The role of B10 cells in transplantation tolerance has yet to be uncovered. Our research is aimed at elucidating the role these cells play in acceptance of transplanted tissues and investigating ways to use these cells as therapeutics to promote long term graft survival.
The TRIAD Project (Tolerance Restoration in Autoimmune Disease by Selective Manipulation of the CD28 Costimulatory Pathway) provides an innovative strategy to autoimmune diseases therapy, which is based on an antibody approach with a well established mechanism of action. During the study, the partners will:
- investigate the efficacy of a new selective antagonist of CD28,
- confirm the mechanisms of action and
- evaluate the potential of its immune toxicity
The concept is based on suppressing only the parts of the immune system responsible for the autoimmune attack, rather than suppressing the immune system as a whole, while sparing and enhancing regulatory T cells. It is envisaged that the end result will be a novel therapeutic agent which will then be used in phase I and phase II clinical trials in patients.
In vivo and in vitro monitoring and visualisation of cells
We are using new and emerging techniques such as confocal and multiphoton microscopy to develop our understanding of the mechanisms of tolerance and rejection. It is established that regulatory T cell presence within the allograft is important for control of rejection. However, our understanding of where Treg are acting to exert this control is limited. Using multi-photon microscopy will allow us to observe regulatory T cell interactions within the allograft.
Data Management and Data Repositories
The TRIG BART database and RISET database
In order to maximise the research results and, in some cases, the related clinical data, TRIG has developed and has access to several valuable data resources.
TRIG BART database
The BART study - BIOMARKER ANALYSIS TO DETECT REJECTION AFTER KIDNEY, PANCREAS OR KIDNEY/PANCREAS TRANSPLANT - is a study to evaluate whether the sequential analysis of the phenotype and functional status of memory T cells and the presence of donor reactive antibodies in the peripheral blood or urine of kidney, kidney/pancreas recipients will provide sensitive and specific biomarkers that enable the onset of graft rejection to be predicted and treated before the transplant sustains any injury.

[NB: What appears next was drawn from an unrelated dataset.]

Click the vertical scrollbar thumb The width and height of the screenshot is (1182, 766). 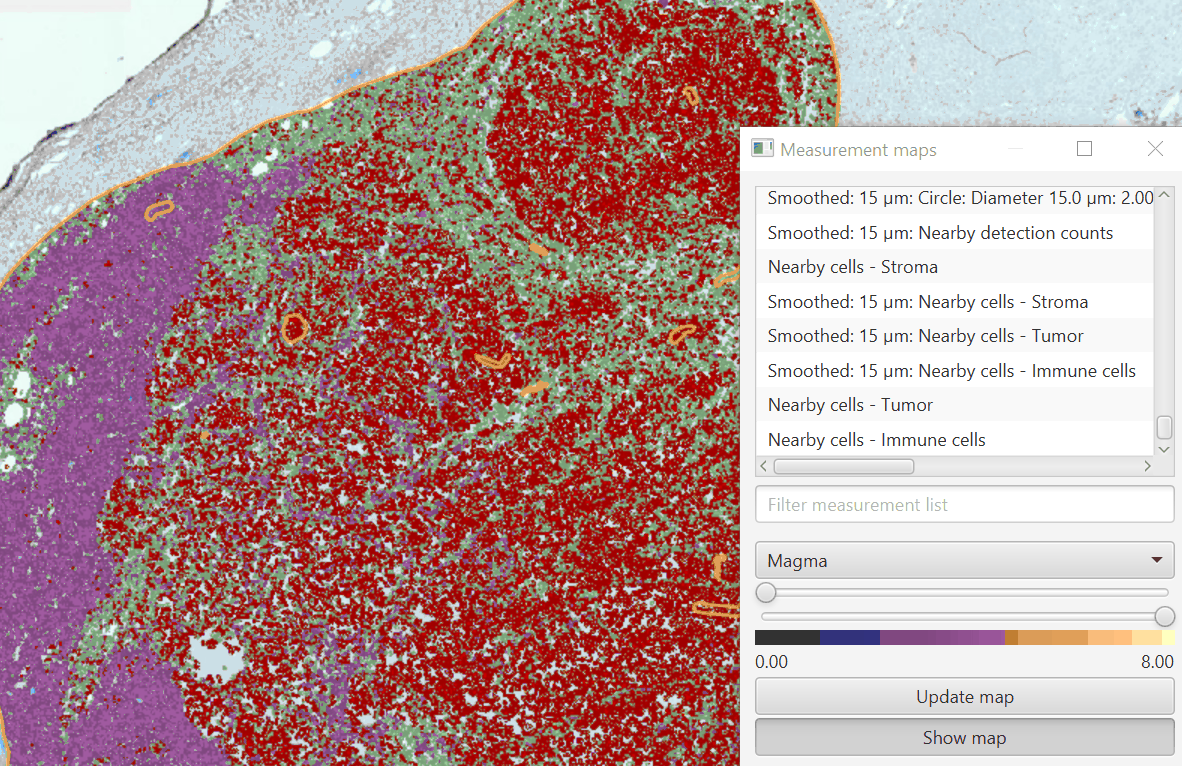point(1163,427)
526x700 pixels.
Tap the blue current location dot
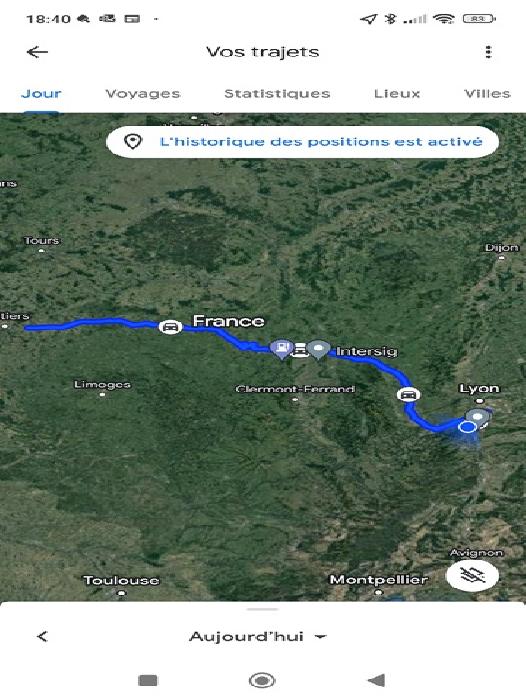click(467, 427)
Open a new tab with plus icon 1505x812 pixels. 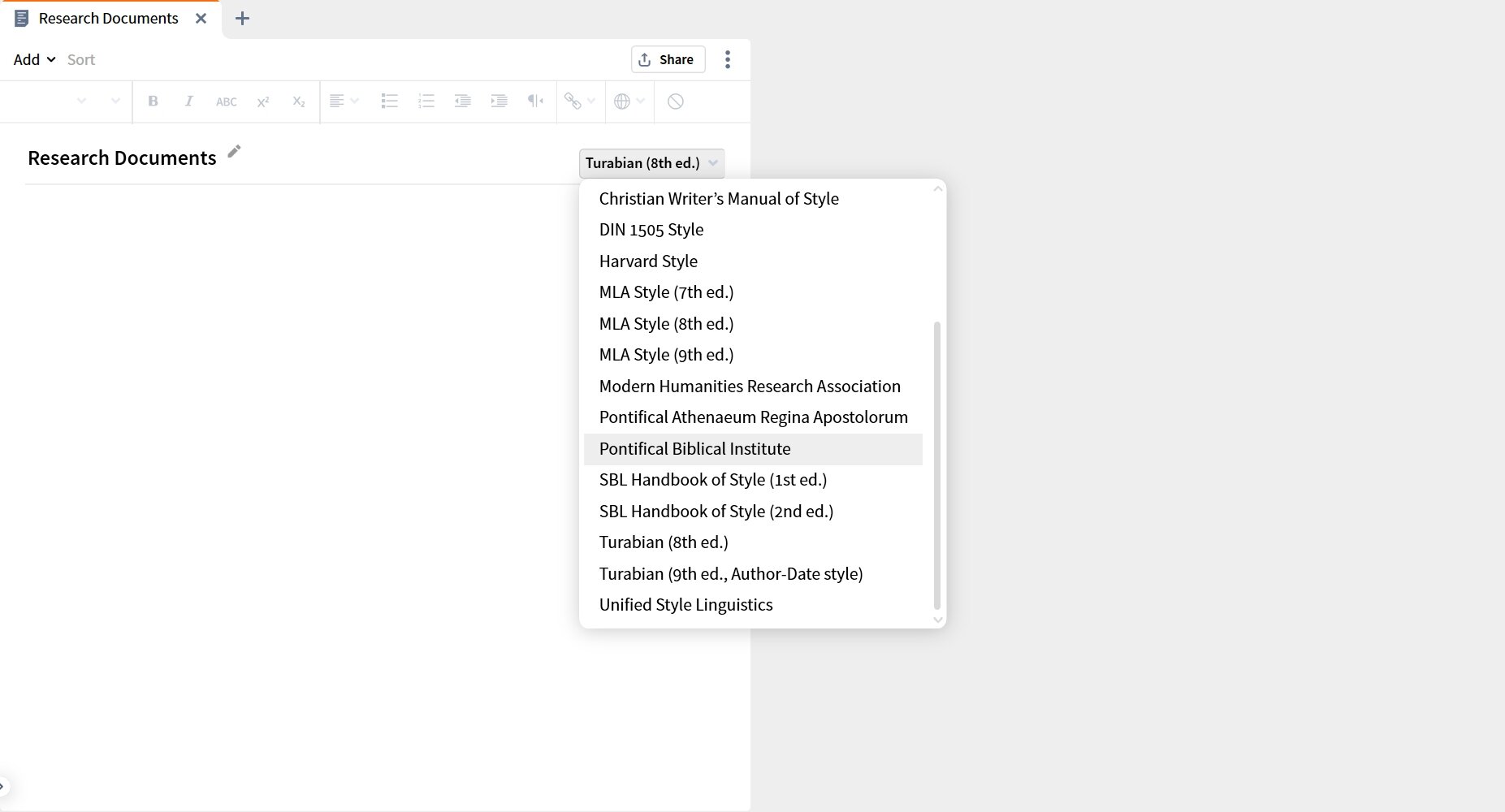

TRIG* researchers, namely Sebastiaan Heidt and Sushma Shankar have devised and refined a database which contains all the relevant sample and clinical data for the patients enrolled on the study. The database has been reviewed by the BART study group to ensure it captures all of the required information in the most appropriate way. This will enable reporting and analysis of research data together with clinical events and will allow the researchers to see and understand a unilateral picture of a patient’s progress from pre transplant to up to five years afterwards. The database will provide comprehensive information about the samples which are stored, demographic information about the transplant recipients and information about living donors. The biobank being developed is a valuable resource for the research group.
*With thanks to Rajeev Kumar from Prof Freddie Hamdy’s group who built the database application.
As part of the RISET study a data repository was built which stores the clinical data and immunomonitoring results obtained with the tests. This Data Repository is a unique resource on the follow-up of patients in tolerance investigation studies. A longitudinal visualization tool, the LifeLines program allows representation of both clinical and experimental data in a unified way and allows investigation of the relationship between clinical events and test results in order to support the validation of biomarkers. Members of TRIG have access to the database as part of their involvement in the RISET project.